Expo 67 is the most important event of the centennial celebrations of Canada's Centennial in 1967. It all begins with an idea of Quebec Senator Mark Drouin, which is realized after the withdrawal of Moscow, favorite city from the International Exhibitions Bureau at the beginning. Montréal is thus designated to host the first event of its kind in North America. "Man and his World", the chosen theme, takes its title from the work of the French novelist, poet and aviator “Antoine de Saint-Exupéry”. As for the site, “Île Sainte-Hélène” a vast park located in the center of the St. Lawrence River was chosen. It is connected to Montreal by the Jacques-Cartier Bridge which is highly regarded.

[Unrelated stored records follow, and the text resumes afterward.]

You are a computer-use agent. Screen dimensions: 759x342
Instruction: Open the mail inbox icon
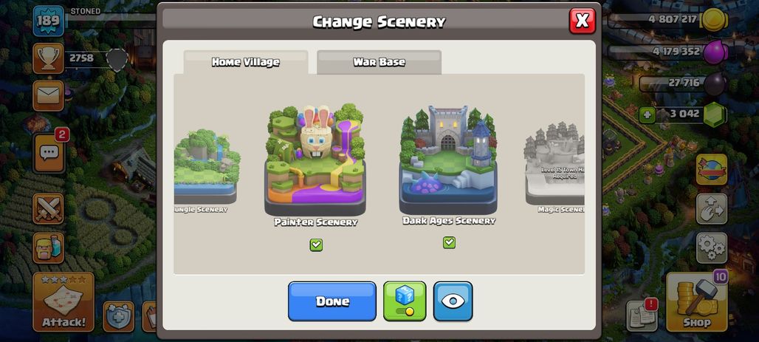point(49,95)
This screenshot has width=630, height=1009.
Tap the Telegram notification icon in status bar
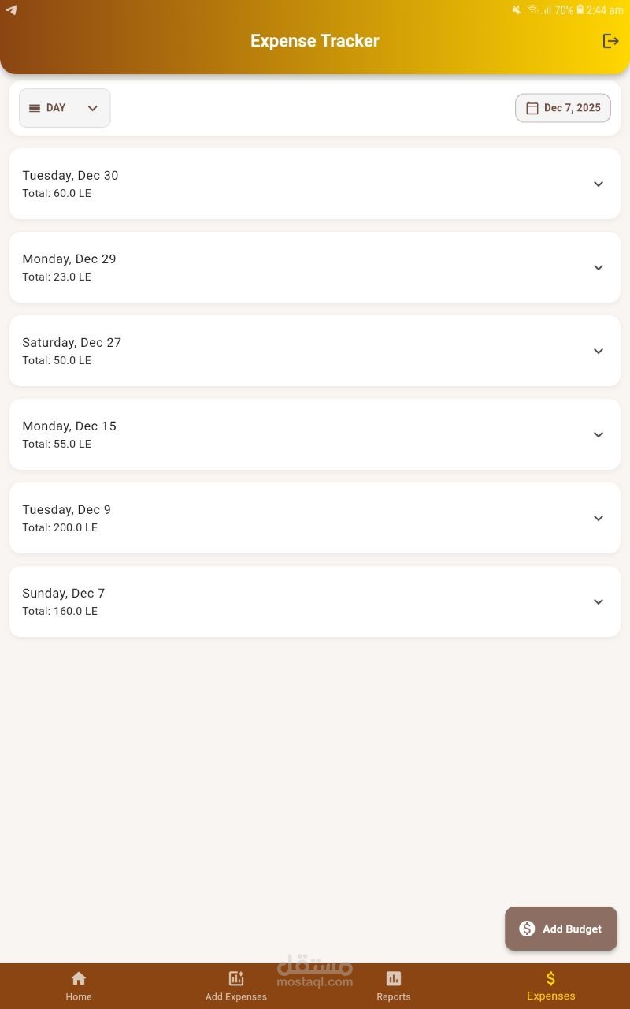click(11, 10)
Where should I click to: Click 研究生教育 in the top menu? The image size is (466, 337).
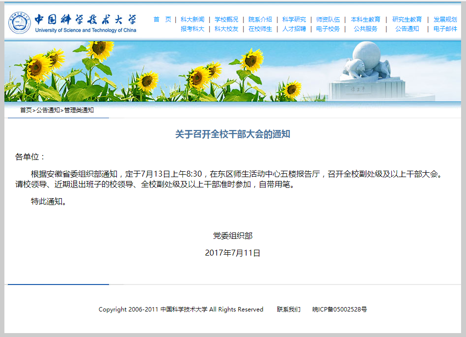[x=407, y=20]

Man and his creative genius, Man questions the universe, Man at work, Man and agriculture and Man in the City are the five major thematic groups selected for the event. Each country has the opportunity to build its own pavilion or to partner with others in a regional pavilion. This is how the various pavilions compete in originality at the architectural level. A place is also made for the artists and the artistic groups. A total of 61 nations in 90 pavilions were represented at Expo 67. More than 50 million tickets were sold between April 28th and October 27th as well as entries for artists, the press, dignitaries and employees.

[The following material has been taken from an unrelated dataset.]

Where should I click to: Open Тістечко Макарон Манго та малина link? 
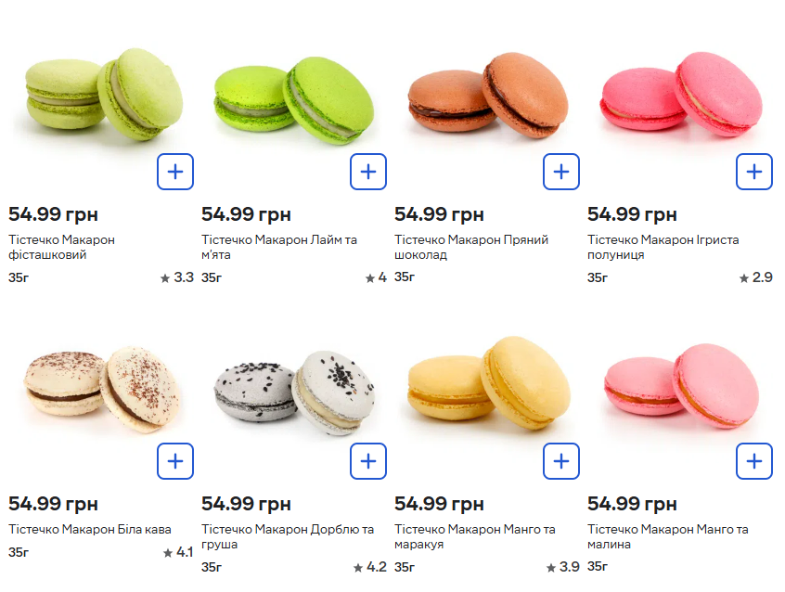pyautogui.click(x=667, y=536)
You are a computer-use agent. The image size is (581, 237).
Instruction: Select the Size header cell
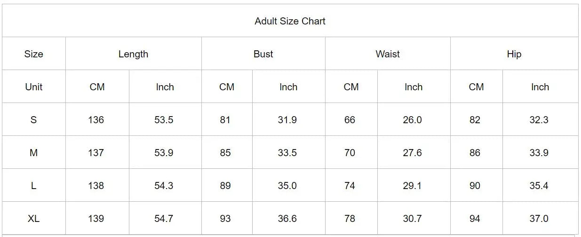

The celebrations of the 50th anniversary of this universal event give us the opportunity to take a look at the past, mainly through the memories of the inhabitants of the region who had the chance to live this era. It is a national heritage, but it has regional and local ramifications to the members of the community who have lived it in their own way. Some clothing, dishes, books, booklets, cards, postcards, etc. constitute the panoply of objects presented. In addition to artefacts from the Museum's collection, this exhibition benefits from numerous loans from members of the local community.